Whilst investigating #6315, I discovered an example where there were two parallel active submissions of the same task. This doesn't appear to be the cause of #6315 as it has been observed in the absence of this issue.

State Transitions

$ grep '20190331T0000Z/archive_logs' log/scheduler/02-start-01.log
2024-07-29T08:46:51Z INFO - [20190331T0000Z/archive_logs:waiting] => waiting(queued)
2024-07-29T08:46:51Z INFO - [20190331T0000Z/archive_logs:waiting(queued)] => waiting
2024-07-29T08:46:54Z INFO - [20190331T0000Z/archive_logs:waiting] => preparing
2024-07-29T08:47:06Z INFO - [20190331T0000Z/archive_logs/01:preparing] submitted to xcf:pbs[7678629]
2024-07-29T08:47:06Z INFO - [20190331T0000Z/archive_logs/01:preparing] => submitted
2024-07-29T08:47:07Z INFO - [20190331T0000Z/archive_logs/01:submitted] => running
2024-07-29T08:47:19Z INFO - [20190331T0000Z/archive_logs/02:running] => preparing
2024-07-29T08:47:28Z INFO - [20190331T0000Z/archive_logs/02:preparing] submitted to xcf:pbs[7678729]
2024-07-29T08:47:28Z INFO - [20190331T0000Z/archive_logs/02:preparing] => submitted
2024-07-29T08:47:36Z INFO - [20190331T0000Z/archive_logs/02:submitted] => running
2024-07-29T08:47:54Z WARNING - [20190331T0000Z/archive_logs/02:running] (received-ignored)succeeded for job(01) != job(02)
2024-07-29T08:48:00Z INFO - [20190331T0000Z/archive_logs/02:running] => succeeded
2024-07-29T08:48:00Z INFO - [20190331T0000Z/archive_logs/02:running(runahead)] => running
2024-07-29T09:10:27Z INFO - [20190331T0000Z/archive_logs/02:running] => running(held)

This line is particularly concerning:

INFO - [20190331T0000Z/archive_logs/02:running] => preparing

Which is followed by this line providing some evidence of the two parallel tasks:

WARNING - [20190331T0000Z/archive_logs/02:running] (received-ignored)succeeded for job(01) != job(02)

A task should never be able to regress from running to preparing right?!

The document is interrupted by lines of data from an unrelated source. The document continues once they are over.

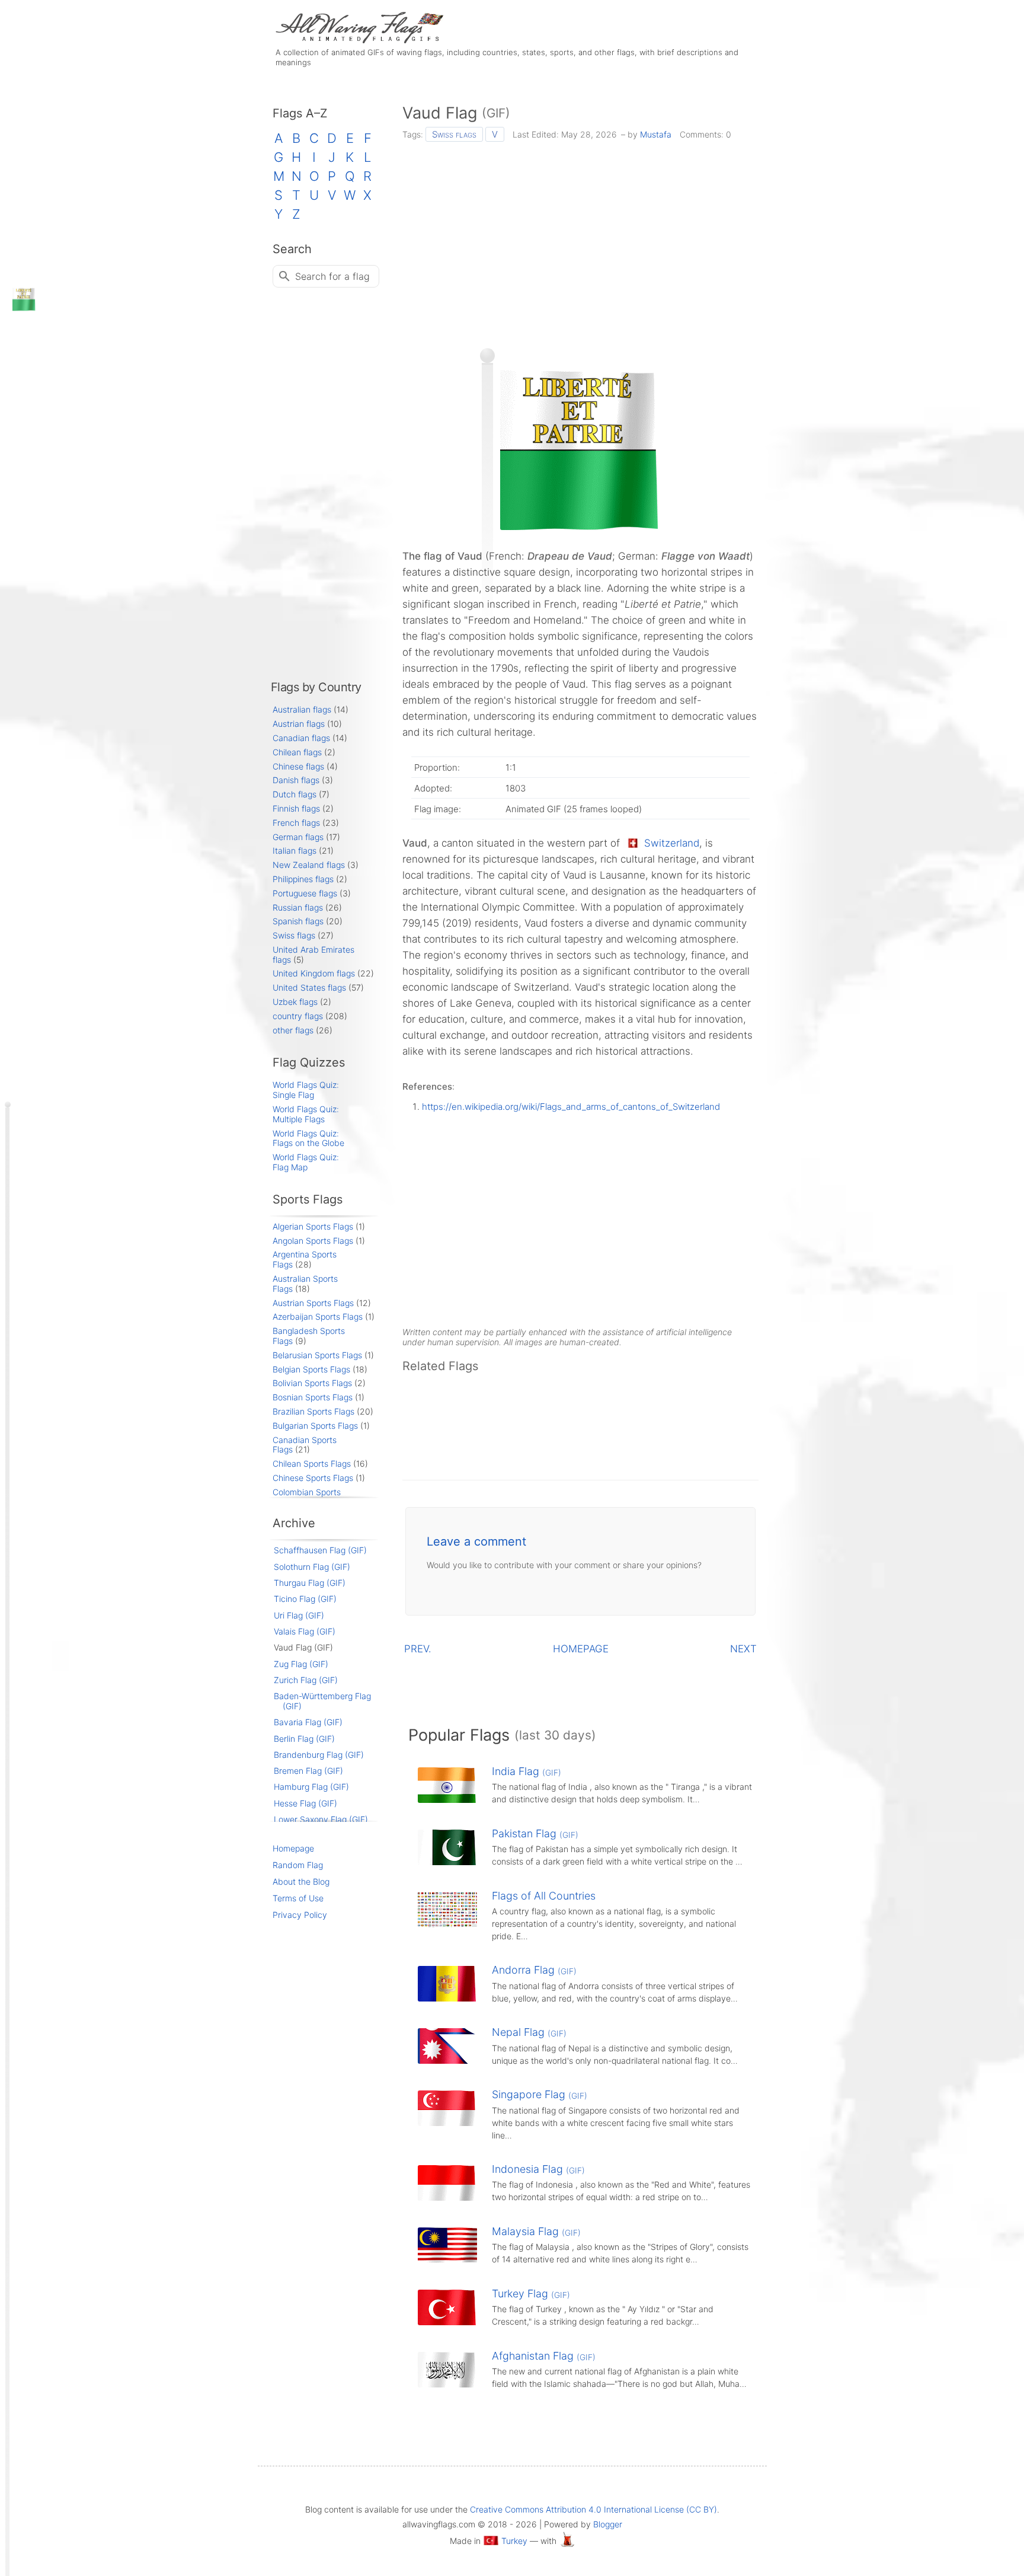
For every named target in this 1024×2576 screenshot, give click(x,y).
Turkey (514, 2541)
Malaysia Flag (536, 2231)
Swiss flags (454, 134)
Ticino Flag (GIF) (305, 1599)
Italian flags (294, 850)
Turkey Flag (531, 2293)
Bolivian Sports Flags (312, 1383)
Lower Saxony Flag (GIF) (321, 1819)
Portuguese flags (305, 893)
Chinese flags (298, 766)
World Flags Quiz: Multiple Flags (306, 1114)
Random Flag (298, 1865)
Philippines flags (303, 879)
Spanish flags (298, 921)
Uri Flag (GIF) (299, 1615)
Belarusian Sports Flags (317, 1355)
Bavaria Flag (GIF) (308, 1722)
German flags (298, 837)
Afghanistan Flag (544, 2356)
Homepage (293, 1848)
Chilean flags (297, 752)
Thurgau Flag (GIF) (309, 1583)
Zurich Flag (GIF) (306, 1680)
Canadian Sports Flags (305, 1445)
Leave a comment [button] (476, 1541)
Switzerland (671, 843)
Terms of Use (298, 1898)
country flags (298, 1016)
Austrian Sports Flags (313, 1303)
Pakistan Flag (535, 1833)
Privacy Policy (300, 1915)
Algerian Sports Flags (313, 1226)
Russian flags (298, 907)
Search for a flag (332, 276)
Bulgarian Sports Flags (315, 1426)
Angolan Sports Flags (313, 1241)
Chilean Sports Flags (312, 1463)
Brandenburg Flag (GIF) (319, 1755)
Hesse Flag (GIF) (305, 1803)
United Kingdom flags (314, 973)
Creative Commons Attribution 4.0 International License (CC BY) (593, 2509)
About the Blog (301, 1881)
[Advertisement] (580, 241)
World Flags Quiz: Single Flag (306, 1090)
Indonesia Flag (538, 2169)
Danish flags (296, 780)
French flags (296, 823)
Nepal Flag (529, 2032)
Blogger (607, 2524)
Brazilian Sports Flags (313, 1411)
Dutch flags (294, 794)
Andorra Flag (534, 1970)
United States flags (309, 987)
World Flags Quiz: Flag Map (306, 1162)
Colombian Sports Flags (307, 1497)
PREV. (417, 1649)
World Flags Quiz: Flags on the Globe (308, 1138)
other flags (293, 1030)
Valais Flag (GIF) (304, 1631)
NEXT (743, 1649)
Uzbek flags (295, 1002)
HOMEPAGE (581, 1649)
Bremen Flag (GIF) (308, 1771)
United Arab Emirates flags (313, 954)
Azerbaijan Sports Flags (318, 1316)
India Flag (526, 1771)
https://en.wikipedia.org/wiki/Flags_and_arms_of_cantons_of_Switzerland (571, 1106)
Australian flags (302, 709)
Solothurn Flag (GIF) (312, 1567)
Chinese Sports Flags (313, 1478)
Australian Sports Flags (305, 1283)
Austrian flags (299, 724)
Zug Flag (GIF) (301, 1664)
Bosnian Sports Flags (313, 1397)
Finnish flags (296, 808)
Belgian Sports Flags (311, 1369)
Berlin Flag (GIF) (304, 1739)
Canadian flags (301, 738)
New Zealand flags (309, 865)
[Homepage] (358, 40)
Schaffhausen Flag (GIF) (320, 1550)
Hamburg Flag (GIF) (311, 1787)
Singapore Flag (539, 2094)
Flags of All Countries (544, 1895)
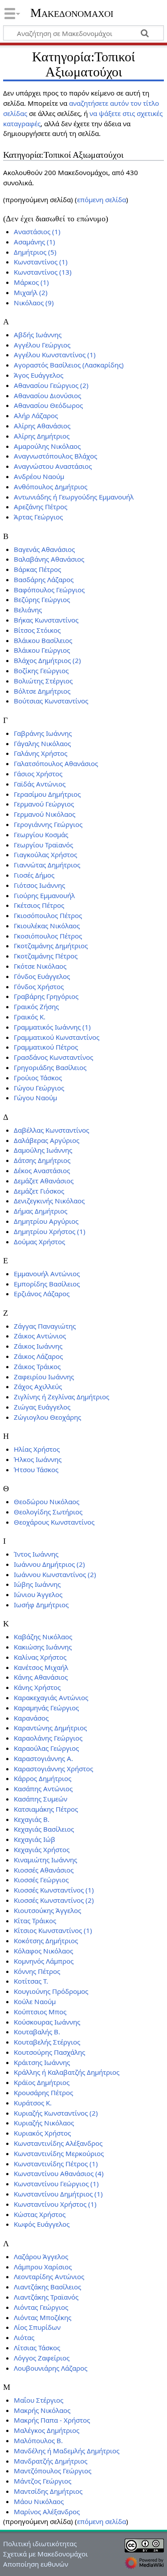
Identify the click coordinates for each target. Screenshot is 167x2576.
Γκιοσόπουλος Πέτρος (48, 915)
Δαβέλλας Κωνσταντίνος (51, 1130)
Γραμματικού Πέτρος (46, 1046)
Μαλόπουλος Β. (38, 2440)
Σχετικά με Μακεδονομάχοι (45, 2553)
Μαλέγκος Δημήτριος (46, 2430)
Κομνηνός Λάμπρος (43, 1961)
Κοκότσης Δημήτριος (46, 1940)
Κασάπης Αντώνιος (43, 1788)
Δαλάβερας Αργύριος (46, 1140)
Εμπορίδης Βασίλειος (47, 1283)
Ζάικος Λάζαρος (38, 1356)
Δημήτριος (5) (35, 252)
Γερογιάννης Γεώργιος (48, 824)
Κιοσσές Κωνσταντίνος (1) (54, 1889)
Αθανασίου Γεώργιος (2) (51, 385)
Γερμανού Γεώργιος (44, 803)
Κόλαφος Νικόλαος (43, 1950)
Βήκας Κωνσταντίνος (46, 619)
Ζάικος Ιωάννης (38, 1346)
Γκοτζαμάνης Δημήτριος (51, 945)
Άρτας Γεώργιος (38, 516)
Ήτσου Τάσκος (36, 1469)
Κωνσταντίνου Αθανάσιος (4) (59, 2173)
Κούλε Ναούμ (35, 2001)
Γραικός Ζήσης (36, 1006)
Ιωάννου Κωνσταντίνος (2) (55, 1574)
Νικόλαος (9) (34, 302)
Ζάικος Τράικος (37, 1366)
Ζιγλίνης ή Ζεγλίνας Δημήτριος (61, 1396)
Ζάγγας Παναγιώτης (45, 1326)
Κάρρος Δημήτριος (42, 1778)
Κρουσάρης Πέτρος (43, 2092)
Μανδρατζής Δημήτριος (50, 2460)
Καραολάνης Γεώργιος (48, 1737)
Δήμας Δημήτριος (40, 1210)
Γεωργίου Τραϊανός (43, 844)
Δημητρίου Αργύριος (46, 1221)
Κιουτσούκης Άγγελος (47, 1910)
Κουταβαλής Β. (37, 2031)
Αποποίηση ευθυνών (35, 2564)
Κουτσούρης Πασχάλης (49, 2052)
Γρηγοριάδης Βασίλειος (50, 1067)
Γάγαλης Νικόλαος (42, 743)
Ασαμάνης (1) (34, 241)
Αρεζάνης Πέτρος (40, 506)
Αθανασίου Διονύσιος (47, 395)
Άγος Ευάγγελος (38, 375)
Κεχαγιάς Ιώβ (34, 1839)
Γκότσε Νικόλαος (40, 966)
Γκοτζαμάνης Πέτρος (45, 955)
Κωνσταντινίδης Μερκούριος (59, 2153)
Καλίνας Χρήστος (40, 1657)
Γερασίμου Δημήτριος (47, 794)
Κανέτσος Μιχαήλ (41, 1667)
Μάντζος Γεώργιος (42, 2480)
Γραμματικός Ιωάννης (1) (52, 1026)
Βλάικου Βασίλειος (43, 640)
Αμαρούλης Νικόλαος (47, 446)
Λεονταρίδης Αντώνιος (49, 2276)
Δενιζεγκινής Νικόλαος (49, 1200)
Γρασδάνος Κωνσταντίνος (53, 1057)
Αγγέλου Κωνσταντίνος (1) (55, 354)
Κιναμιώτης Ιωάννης (45, 1859)
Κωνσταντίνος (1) (41, 261)
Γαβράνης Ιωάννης (43, 733)
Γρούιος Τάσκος (38, 1077)
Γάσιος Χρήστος (38, 773)
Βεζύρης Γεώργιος (42, 599)
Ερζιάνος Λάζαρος (41, 1293)
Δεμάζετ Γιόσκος (39, 1190)
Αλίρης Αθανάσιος (42, 425)
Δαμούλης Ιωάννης (43, 1150)
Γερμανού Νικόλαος (44, 814)
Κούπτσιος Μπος (40, 2011)
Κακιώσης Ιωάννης (43, 1646)
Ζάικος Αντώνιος (40, 1335)
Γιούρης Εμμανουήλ (44, 895)
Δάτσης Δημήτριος (42, 1160)
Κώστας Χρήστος (39, 2214)
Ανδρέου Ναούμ (39, 476)
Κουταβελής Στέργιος (47, 2041)
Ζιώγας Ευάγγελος (42, 1406)
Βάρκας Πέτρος (37, 569)
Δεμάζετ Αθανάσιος (43, 1180)
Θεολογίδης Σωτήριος (48, 1511)
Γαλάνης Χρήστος (40, 753)
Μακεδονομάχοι (72, 13)
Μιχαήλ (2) (31, 292)
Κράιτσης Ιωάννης (42, 2062)
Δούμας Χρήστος (39, 1241)
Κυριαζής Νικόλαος (44, 2122)
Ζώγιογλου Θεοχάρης (47, 1417)
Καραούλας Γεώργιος (46, 1748)
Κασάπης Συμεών (40, 1798)
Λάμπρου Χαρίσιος (43, 2266)
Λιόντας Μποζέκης (42, 2317)
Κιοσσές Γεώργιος (41, 1879)
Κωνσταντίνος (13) (43, 272)
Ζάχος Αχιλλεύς (38, 1386)
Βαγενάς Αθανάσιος (44, 549)
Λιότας (24, 2337)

Looking through the log for this workflow, there are 17 instances of the first message and 11 of the second. These messages relate to various tasks, they always relate to even numbered jobs (02, 04, 06), never odd numbered.

Job Timings

For further evidence of the parallel jobs we can inspect the timings in the remote logs:

$ grep 'INFO -' log/job/20190331T0000Z/archive_logs/*/job.out
log/job/20190331T0000Z/archive_logs/01/job.out:2024-07-29T08:47:06Z INFO - started
log/job/20190331T0000Z/archive_logs/01/job.out:2024-07-29T08:47:52Z INFO - succeeded
log/job/20190331T0000Z/archive_logs/02/job.out:2024-07-29T08:47:33Z INFO - started
log/job/20190331T0000Z/archive_logs/02/job.out:2024-07-29T08:47:59Z INFO - succeeded

The task was triggered (along with many others) at 2024-07-29T08:46:51Z via cylc trigger '20190331T0000Z/*'.

Reproducible(ish) example

See #6329 (comment)

@oliver-sanders oliver-sanders added the bug Something is wrong :( label Aug 27, 2024
@oliver-sanders oliver-sanders added this to the 8.3.x milestone Aug 27, 2024
@oliver-sanders
Copy link
Member Author

oliver-sanders commented Aug 27, 2024

Have managed to reproduce using this example:

[scheduler]
    allow implicit tasks = True

[task parameters]
    a = 1..3
    b = 1..50

[scheduling]
    [[queues]]
        [[[default]]]
            limit = 40
    [[graph]]
        R1 = """
            <a> => <b>
        """

[runtime]
    [[<a=1>]]
        script = """
            if [[ $CYLC_TASK_SUBMIT_NUMBER -lt 2 ]]; then
                false
            fi
        """

When you run this example, one of the first three tasks will fail.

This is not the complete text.